# Simple Cooldown and Rate Control Algorithm

Software that accepts requests from external, potentially unfriendly sources often need to implement some kind of rate restrictions or cooldowns to limit the amount of resources single user or app client can use.

Typical uses for cooldowns are

• Limit number of login attempts per user
• Limit rate of API calls
• Batch incoming messages or jobs

There are several approaches how limitations are calculated, but it usually boils down to simple TPS limit, i.e. transactions per second.

Well behaving rate limiter must allow bursts, as client may not have control over the network buffering and even when it sends on steady rate server can receive requests as chunked together. Therefore it does not make sense to enforce strict TPS limit that only understands about seconds but it’s better to use average over time. Optimally rate limiter should also not require lot of data management nor storage.

The algorithm

This is proposal for implementing described rate limiter with minimal overhead as variant of Leaky Bucket algorithm.

• Let `T` be time span in seconds and `n` number of operations we want to allow per `T`. For example `n = 3` and `T = 60` would mean 3 operations per minute.
• Let `S = 0` be initial score for rate limited resource.

Every time resource is accessed,

1. Compute trial score `Sn` where `now` is seconds since some globally fixed reference time.
• `Sn = now + T/n` if `S=0`
• `Sn = Sn + T/n` otherwise.
2. Compare trial score `Sn` and current time.
• Update `S = now + T/n` and allow request if `Sn < now`.
• Reject request if `Sn > now + T`
• Otherwise update score `S = Sn` and allow request.

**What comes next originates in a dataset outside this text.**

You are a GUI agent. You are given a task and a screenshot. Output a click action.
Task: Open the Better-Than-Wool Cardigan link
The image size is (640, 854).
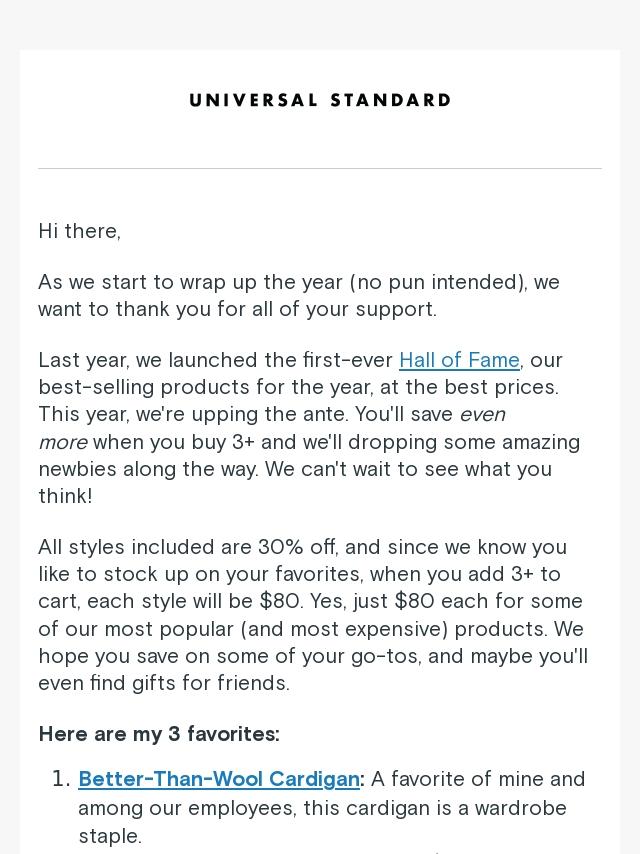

This algorithm has some performance benefits as it only needs to store a single integer for score for each throttle and it does not need to be updated if request is rejected so its system load characteristics are well bounded. Algorithm also accepts max `n` requests in T as burst and averages to `(n/T)` TPS for constant load.
Implementation also fits well in distributed environments where redis or memcached can be used to atomically increment the score value.

Example

Here is javascript example for reference, save it in file and run with node.js.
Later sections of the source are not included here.